I hope for a better version of this “best guess” based on the input of experts with an open mind for all that is available. So not based on biased positions. After all, we know only too well how that went for centuries with the struggle between Catholics and Protestants.
My best guess is:
- 75% of all infections happen at so-called super-spread events. These are gatherings where 5 or more attendees are infected. They take place in closed rooms with little or no fresh air. This also includes infections that pass through an HVAC system, in which the virus particles are spread over all areas of the building/complex. I estimate that more than 99% of these contaminations occur via aerosols.
- The other infections take place per person, as it were. (With sometimes more than one at a time). This can be done in three ways:
o You get a drop of an infected person in your nose/mouth/eye. This can happen with coughing/sneezing and talking, but only at a very short distance.
o If an infected person coughs / sneezes / talks and you are at a short distance, you breathe in the aerosols for a while, which are released during the coughing / sneezing / talking.

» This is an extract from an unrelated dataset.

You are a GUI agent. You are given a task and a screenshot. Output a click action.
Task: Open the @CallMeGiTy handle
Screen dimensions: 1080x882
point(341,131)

o You spend some time alone or with a small number of people in a room where aerosols have been released into the air by that one patient, and you become infected.
Of course, in care situations (hospitals, care centres) the above occurs relatively more often than in a normal home situation.
My best guess for these three variants (i.e. based on the number of people infected) is:
- Via a drop of an infected person in your nose/mouth/eye I estimate 2%.
- By breathing in aerosols at a short distance for a while I estimate 8%.
- By breathing in aerosols for a while I estimate 15%.
Based on this best guess I will come up with a document one of the coming days, where everyone can read what to do in specific situations based on the actual risk and the risks you are willing to run.
This is much more than the 1.5 meter doctrine, as I have already shown in this piece.